Janek i Wanda zajmują pokoik w starej willi. Pewnego dnia otrzymują przydział na nowe mieszkanie.
Pozostałe
  • Taśma filmowa mierzyła 2727 metrów.
  • Początkowo komedia miała nosić tytuł „Lawina”.
  • Wpływy z biletów wyniosły około szesnastu (ówczesnych) milionów złotych.
  • W Polsce film obejrzało około trzech milionów widzów, a za granicą – około dziewięciu milionów.
  • Aby urealnić fabułę, twórcy filmu konsultowali treść scenariusza z prawnikiem.
  • Scena, kiedy Janek Filikiewicz wchodzi na dach, może być uznana za nawiązanie do filmów z Busterem Keatonem i Haroldem Lloydem. Odgrywana była ona bezpośrednio przez Jacka Fedorowicza bez udziału kaskadera.
  • W opinii krytyków filmowych recenzujących film przeważały określenia tej produkcji jako prymitywnej i schlebiającej gustom drobnomieszczańskim.
  • W 2008 roku reżyser został uhonorowany nagrodą specjalną „Złota Kaczka 100-lecia Polskiego Kina” w kategorii reżyser komediowy stulecia.
  • Ostatecznie wybierając tytuł filmu, Bareja zdecydował się na kompilację dwóch przysłów: „Nie ma róży bez kolców” i „Nie ma dymu bez ognia”, co miało sugerować degrengoladę języka zastępowanego nowomową. W filmie padają także słowa: „Nie czas żałować róż, gdy płoną kolce” (mówi to Jerzy Dąbczak) oraz „róża bez dymu” (w ustach administratora).
  • Film został zrealizowany wyłącznie we wnętrzach naturalnych, bez specjalnych dekoracji.
  • Na szkolnej tablicy widnieje cytat: „Bo kto nie był ni razu człowiekiem, temu człowiek nic nie pomoże”. Pochodzi on z II części „Dziadów” Adama Mickiewicza.
  • W filmie zostali wspomniani piosenkarze i piosenkarki – Jerzy Połomski, Urszula Sipińska, Stenia Kozłowska, Waldemar Kocoń.

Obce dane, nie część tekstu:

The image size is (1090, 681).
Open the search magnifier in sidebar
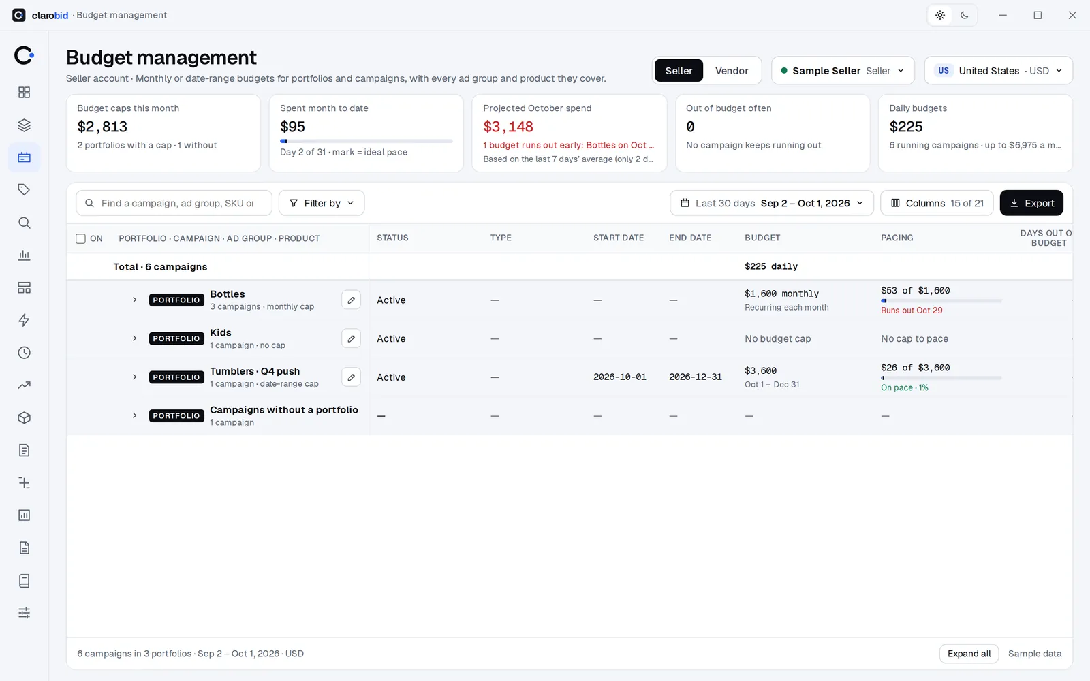24,223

  • Tytuł filmu zostaje w nim dwukrotnie wypowiedziany – przez milicjanta, którego przyprowadził administrator, oraz przez znajomego ojca Lusi.
  • Janek Filikiewicz trzyma zaskórniaki w książce „Kapitał” (pełny tytuł brzmi „Kapitał. Krytyka ekonomii politycznej”, niem. „Das Kapital. Kritik der politischen Ökonomie”). Jest to dzieło Karola Marksa.
  • Jerzy Dąbczak śpiewa początkowy fragment piosenki „Czerwony autobus”.
  • Jerzy Dąbczak wypowiada w filmie słowa: „Bo czasem żartujemy”. „Teraz poważnie, bo czasem sobie żartujemy” było powiedzonkiem Jerzego Dobrowolskiego.